Re: [Documentation] State of CPU controller in cgroup v2

From: Mike Galbraith <umgwanakikbuti@gmail.com>
To: Tejun Heo <tj@kernel.org>,
	Linus Torvalds <torvalds@linux-foundation.org>,
	Andrew Morton <akpm@linux-foundation.org>,
	Li Zefan <lizefan@huawei.com>,
	Johannes Weiner <hannes@cmpxchg.org>,
	Peter Zijlstra <peterz@infradead.org>,
	Paul Turner <pjt@google.com>, Ingo Molnar <mingo@redhat.com>
Cc: linux-kernel@vger.kernel.org, cgroups@vger.kernel.org,
	linux-api@vger.kernel.org, kernel-team@fb.com
Subject: Re: [Documentation] State of CPU controller in cgroup v2
Date: Sat, 06 Aug 2016 11:04:51 +0200	[thread overview]
Message-ID: <1470474291.4117.243.camel@gmail.com> (raw)
In-Reply-To: <20160805170752.GK2542@mtj.duckdns.org>

On Fri, 2016-08-05 at 13:07 -0400, Tejun Heo wrote:

> 2-2. Impact on CPU Controller
> 
> As indicated earlier, the CPU controller's resource distribution graph
> is the simplest.  Every schedulable resource consumption can be
> attributed to a specific task.  In addition, for weight based control,
> the per-task priority set through setpriority(2) can be translated to
> and from a per-cgroup weight.  As such, the CPU controller can treat a
> task and a cgroup symmetrically, allowing support for any tree layout
> of cgroups and tasks.  Both process granularity and the no internal
> process constraint restrict how the CPU controller can be used.

Not only the cpu controller, but also cpuacct and cpuset.

>   2-2-1. Impact of Process Granularity
> 
>   Process granularity prevents tasks belonging to the same process to
>   be assigned to different cgroups.  It was pointed out [6] that this
>   excludes the valid use case of hierarchical CPU distribution within
>   processes.

Does that not obsolete the rather useful/common concept "thread pool"?

>   2-2-2. Impact of No Internal Process Constraint
> 
>   The no internal process constraint disallows tasks from competing
>   directly against cgroups.  Here is an excerpt from Peter Zijlstra
>   pointing out the issue [10] - R, L and A are cgroups; t1, t2, t3 and
>   t4 are tasks:
> 
> 
>           R
>         / | \
>        t1 t2 A
>            /   \
>           t3   t4
> 
> 
>     Is fundamentally different from:
> 
> 
>                R
>              /   \
>            L       A
>          /   \   /   \
>         t1  t2  t3   t4
> 
> 
>     Because if in the first hierarchy you add a task (t5) to R, all of
>     its A will run at 1/4th of total bandwidth where before it had
>     1/3rd, whereas with the second example, if you add our t5 to L, A
>     doesn't get any less bandwidth.
> 
> 
>   It is true that the trees are semantically different from each other
>   and the symmetric handling of tasks and cgroups is aesthetically
>   pleasing.  However, it isn't clear what the practical usefulness of
>   a layout with direct competition between tasks and cgroups would be,
>   considering that number and behavior of tasks are controlled by each
>   application, and cgroups primarily deal with system level resource
>   distribution; changes in the number of active threads would directly
>   impact resource distribution.  Real world use cases of such layouts
>   could not be established during the discussions.

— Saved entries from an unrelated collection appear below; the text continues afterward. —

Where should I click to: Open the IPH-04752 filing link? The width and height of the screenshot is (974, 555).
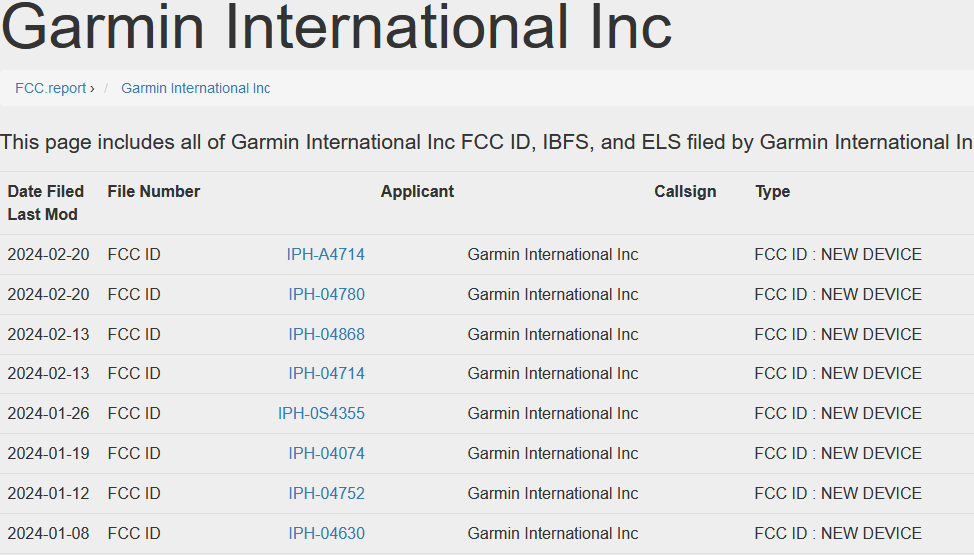point(326,493)
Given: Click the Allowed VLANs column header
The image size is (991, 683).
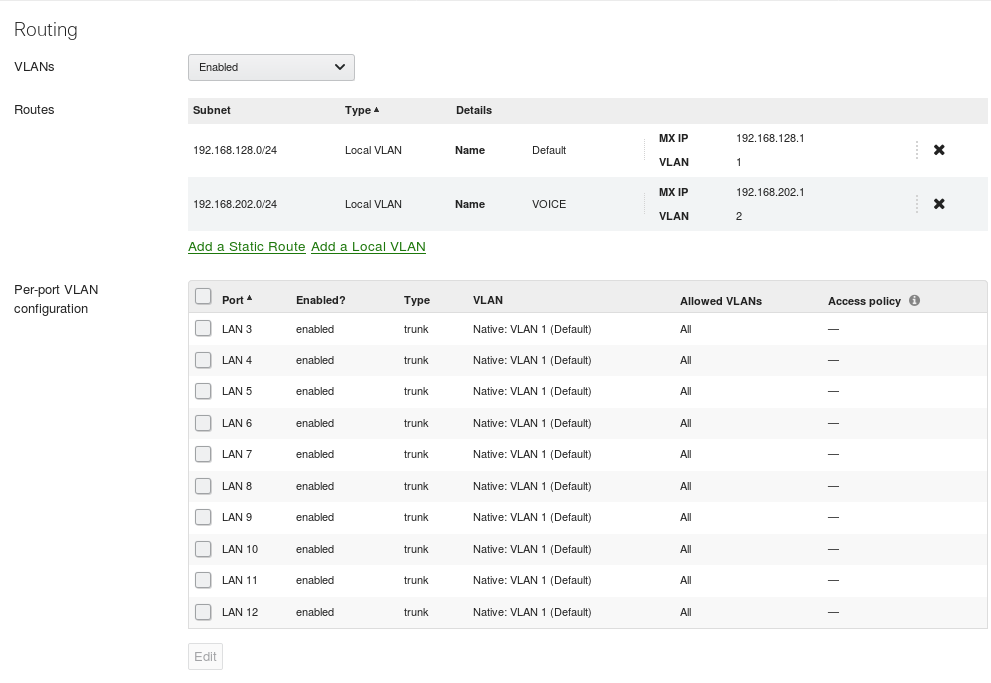Looking at the screenshot, I should (x=720, y=301).
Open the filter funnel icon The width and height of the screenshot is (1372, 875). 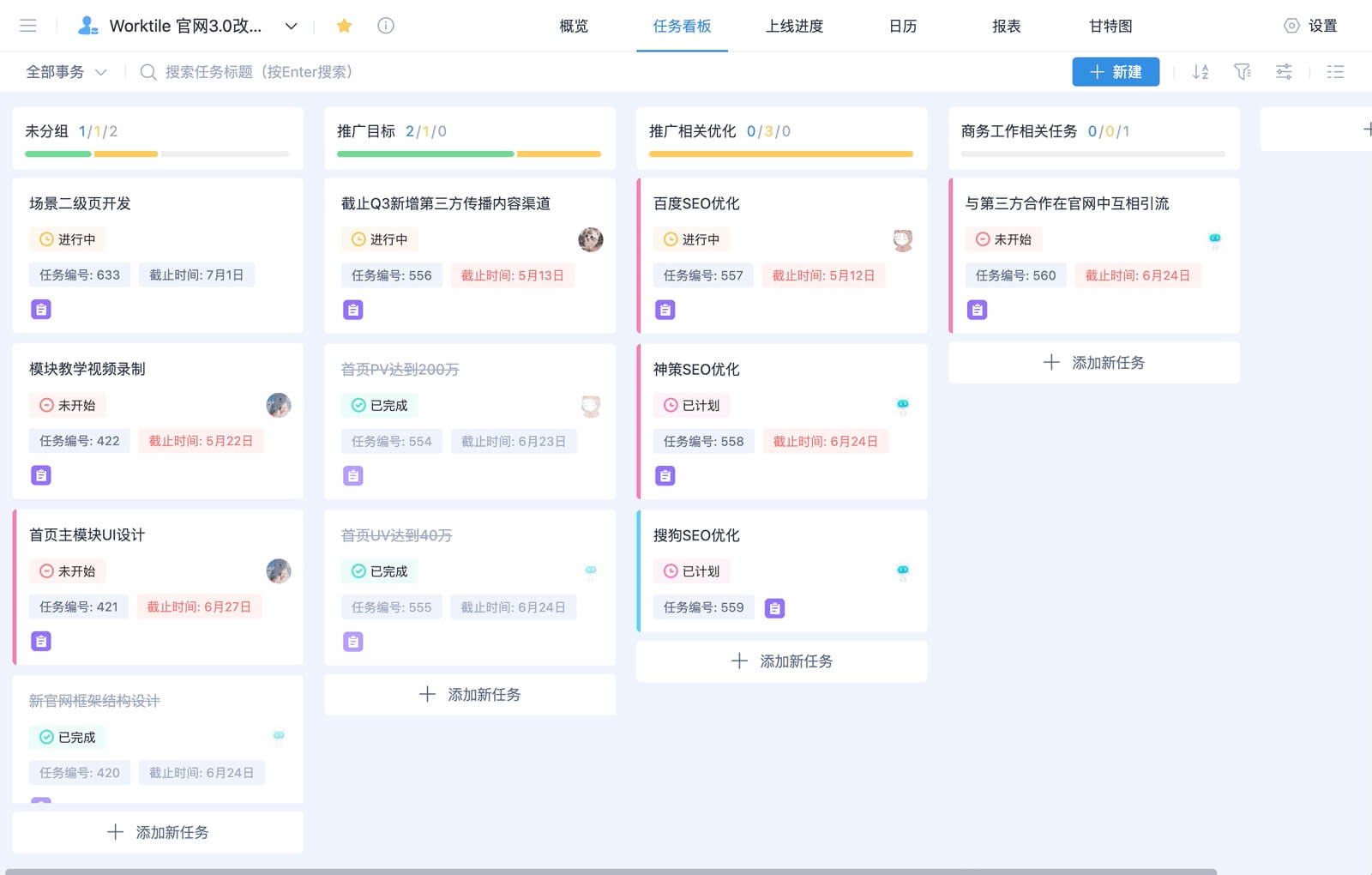(1242, 72)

You apparently intend to ignore any real world usages that don't work
with these new constraints.  Priority and affinity are not process wide
attributes, never have been, but you're insisting that so they must
become for the sake of progress.

I mentioned a real world case of a thread pool servicing customer
accounts by doing something quite sane: hop into an account (cgroup),
do work therein, send bean count off to the $$ department, wash, rinse
repeat.  That's real world users making real world cash registers go ka
-ching so real world people can pay their real world bills.

I also mentioned breakage to cpusets: given exclusive set A and
exclusive subset B therein, there is one and only one spot where
affinity A exists... at the to be forbidden junction of A and B.

As with the thread pool, process granularity makes it impossible for
any threaded application affinity to be managed via cpusets, such as
say stuffing realtime critical threads into a shielded cpuset, mundane
threads into another.  There are any number of affinity usages that
will break.

Try as I may, I can't see anything progressive about enforcing process
granularity of per thread attributes.  I do see regression potential
for users of these controllers, and no viable means to even report them
as being such.  It will likely be systemd flipping the V2 on switch,
not the kernel, not the user.  Regression reports would thus presumably
be deflected to... those who want this.  Sweet.

	-Mike